* Problem details:
Restate word for word the lines from the one bearing "Given: Click the" through the end of the entries below, and leave every picture out.

* Input for this task:
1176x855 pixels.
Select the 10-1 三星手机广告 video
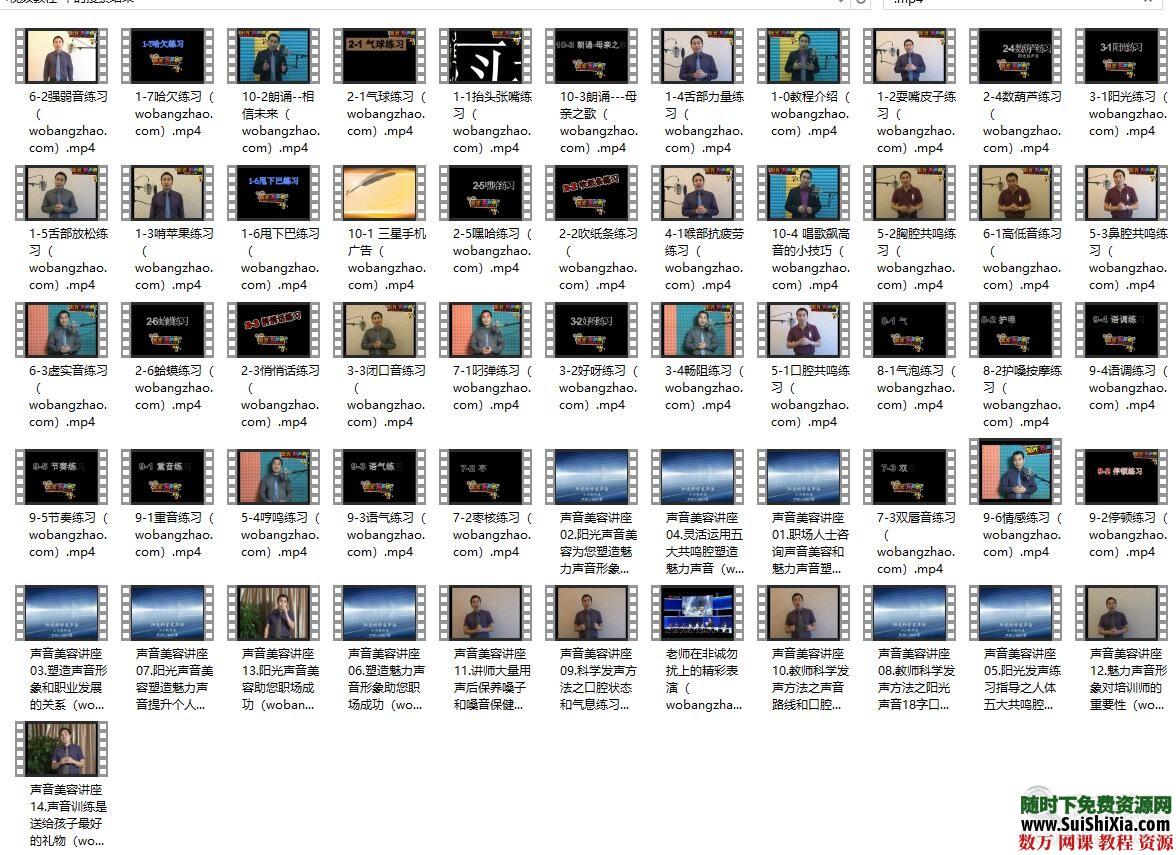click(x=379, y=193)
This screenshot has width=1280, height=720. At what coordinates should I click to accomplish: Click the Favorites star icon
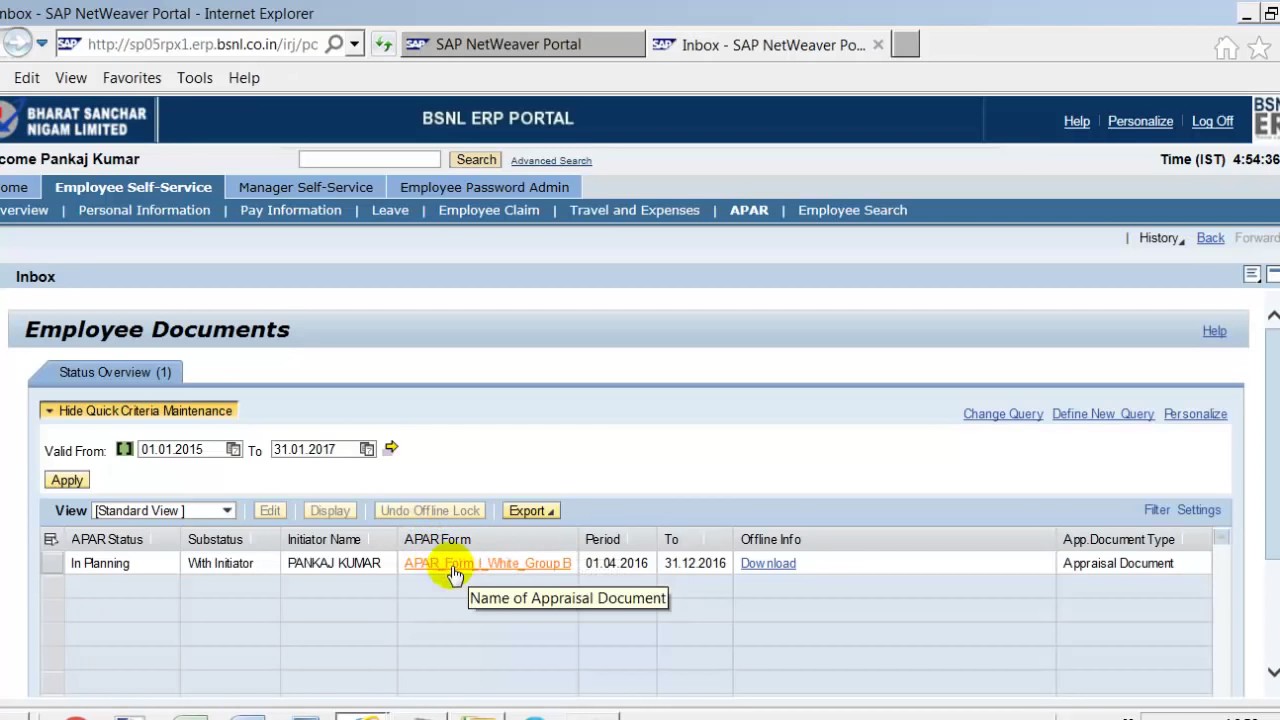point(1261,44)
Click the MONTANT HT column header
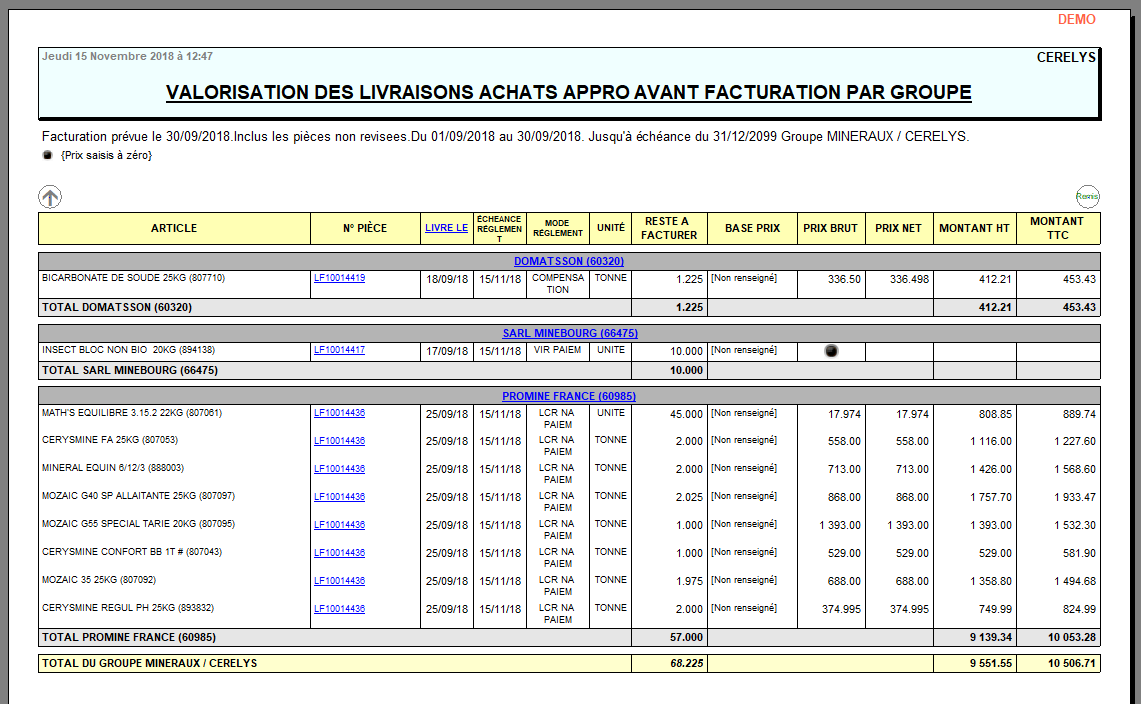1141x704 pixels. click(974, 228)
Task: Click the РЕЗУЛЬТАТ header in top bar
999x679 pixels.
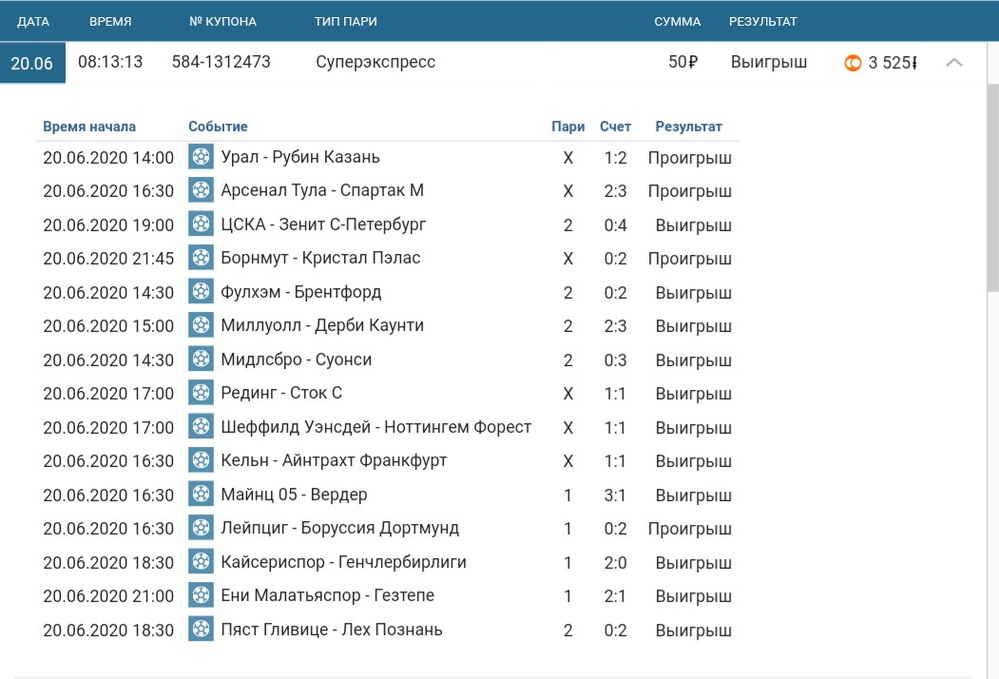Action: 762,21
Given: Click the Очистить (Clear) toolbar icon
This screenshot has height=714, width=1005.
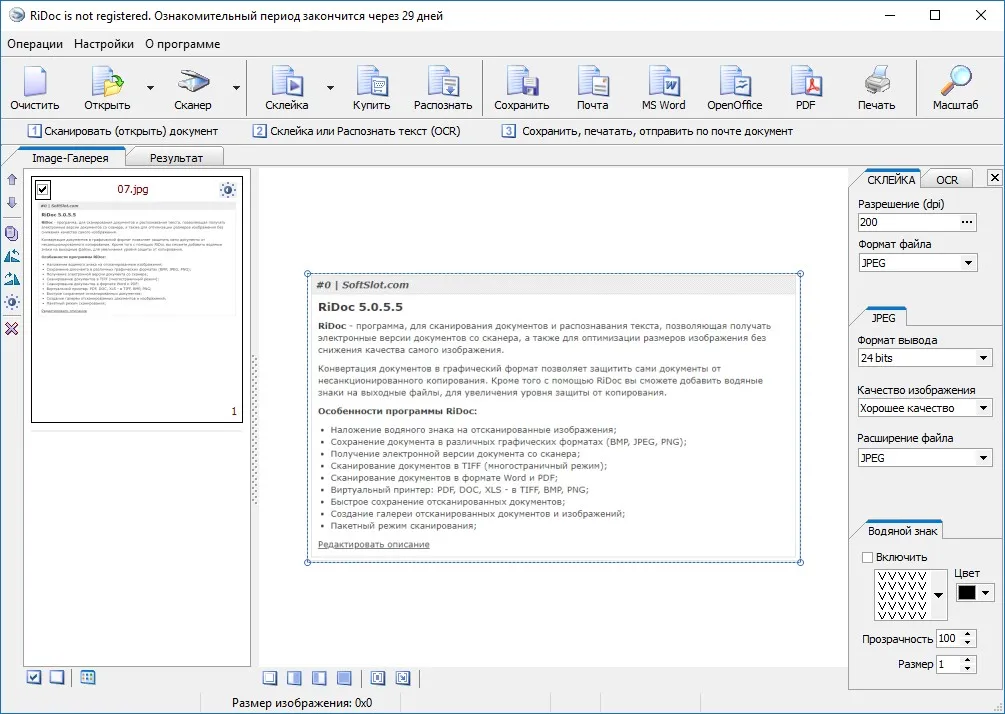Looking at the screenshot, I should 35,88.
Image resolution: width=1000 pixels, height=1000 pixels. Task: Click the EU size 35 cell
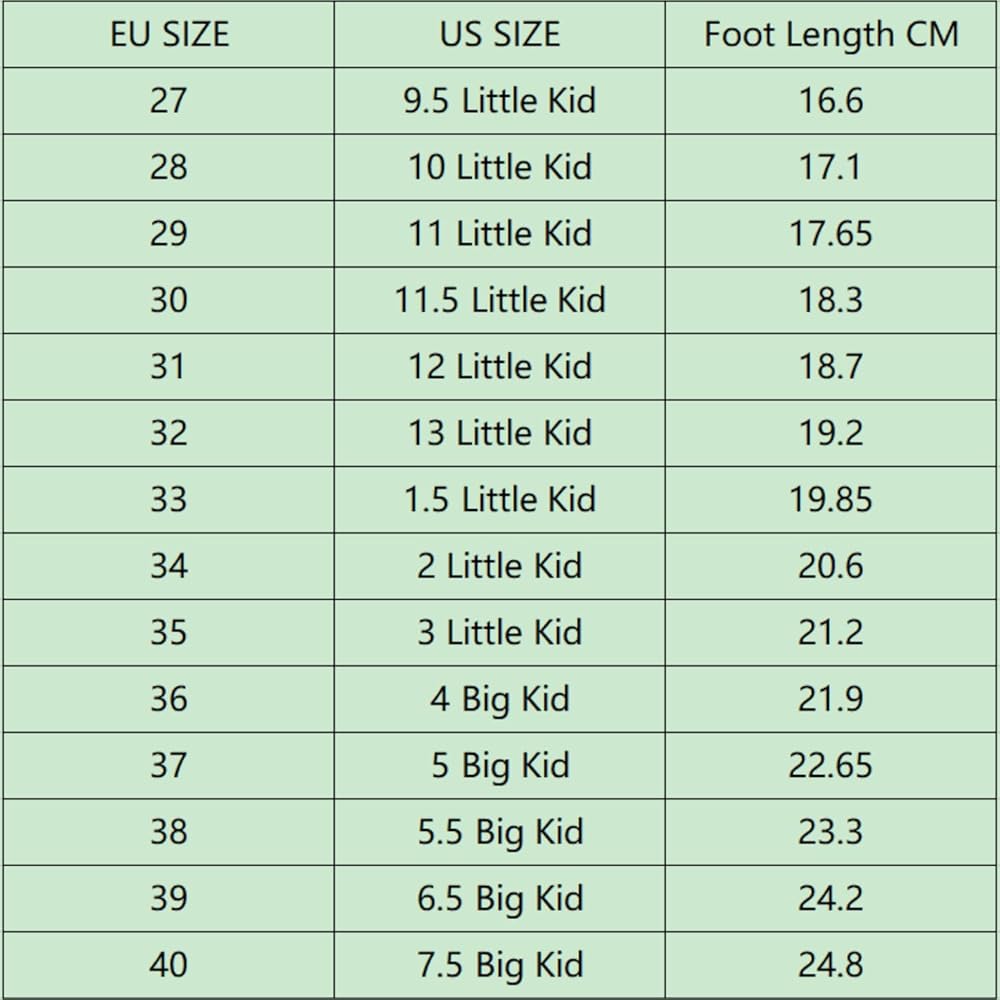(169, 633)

* Completed exercise:
Given: Click the Очистить (Clear) toolbar icon
This screenshot has height=714, width=1005.
Looking at the screenshot, I should 35,88.
Image resolution: width=1000 pixels, height=1000 pixels. Task: Click the EU size 35 cell
(169, 633)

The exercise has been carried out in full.